## EXERCISE PROMPT
Across all the records, filter for lines with the word "width" and copy them.

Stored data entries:
————————

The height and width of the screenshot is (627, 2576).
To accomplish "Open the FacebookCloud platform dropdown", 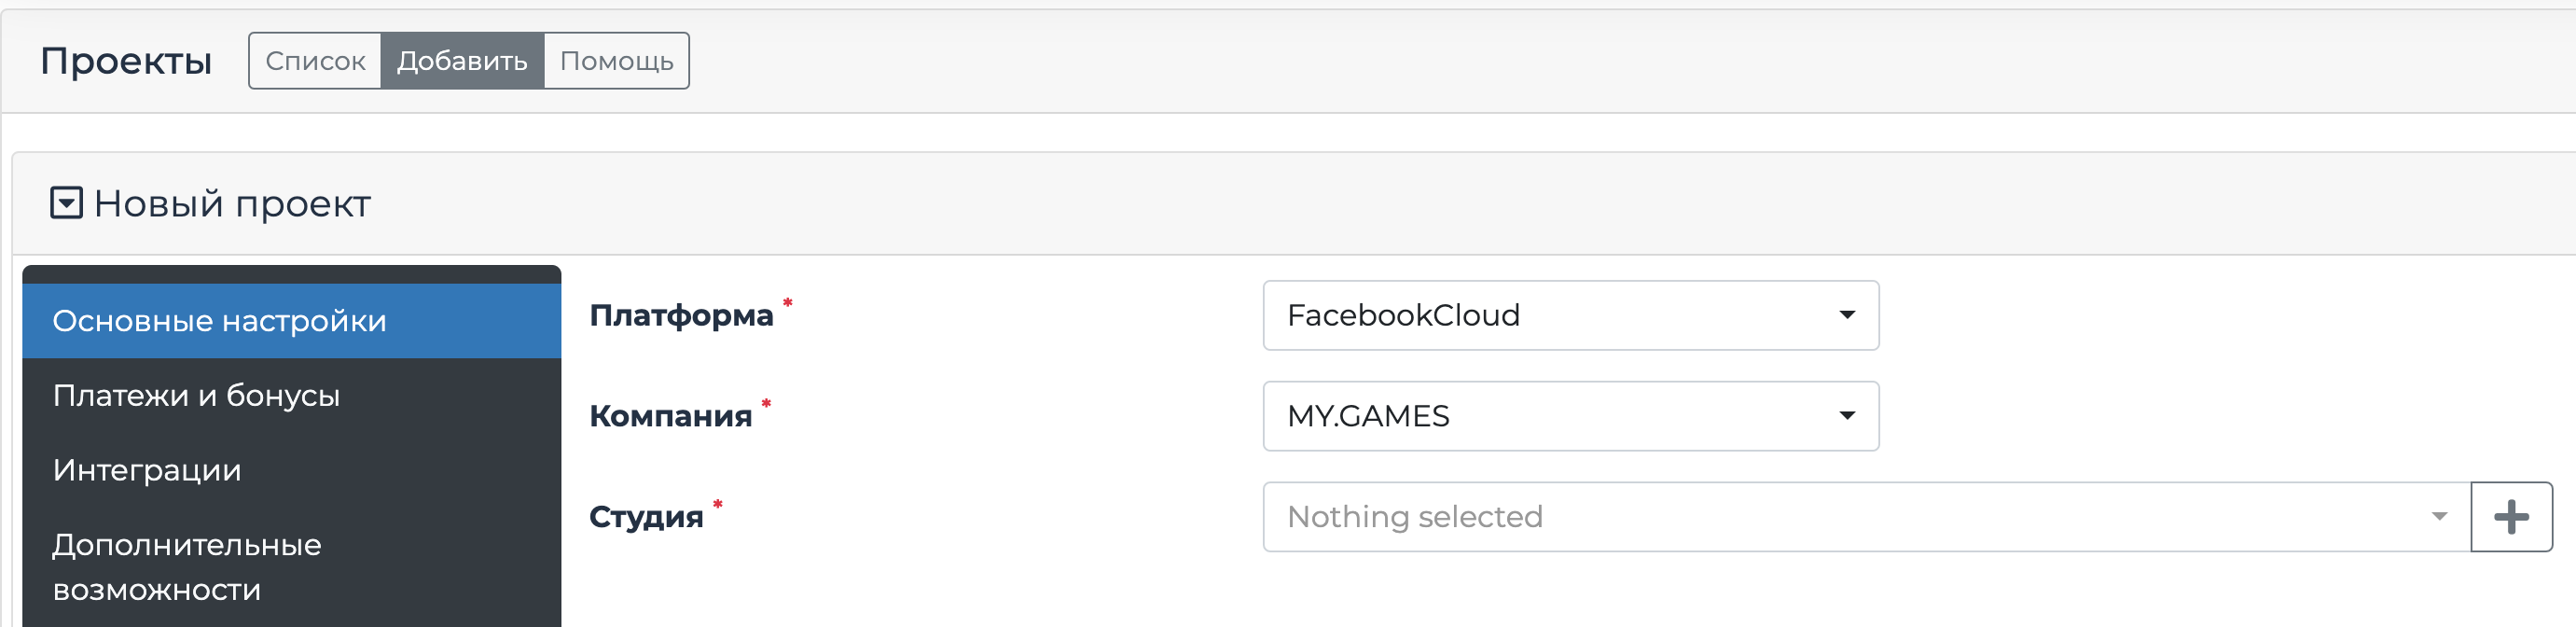I will coord(1570,316).
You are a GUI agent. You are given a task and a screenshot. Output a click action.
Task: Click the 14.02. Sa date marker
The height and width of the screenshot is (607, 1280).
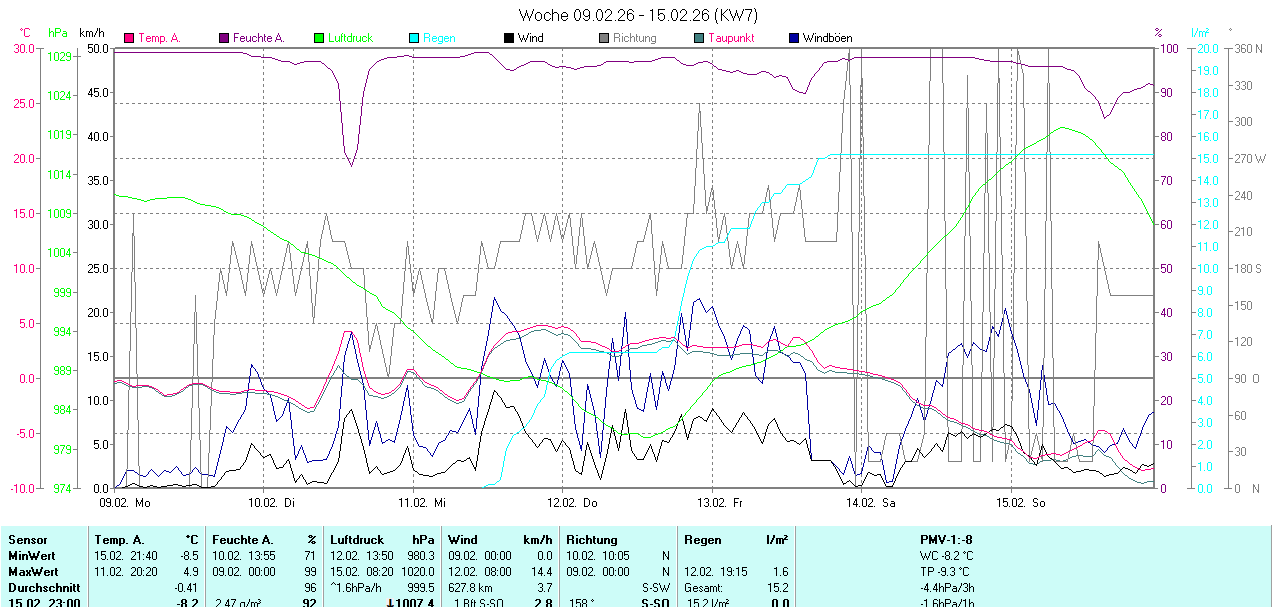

————————

## SOLUTION TO THE PROBLEM
The height and width of the screenshot is (627, 2576).
The height and width of the screenshot is (607, 1280).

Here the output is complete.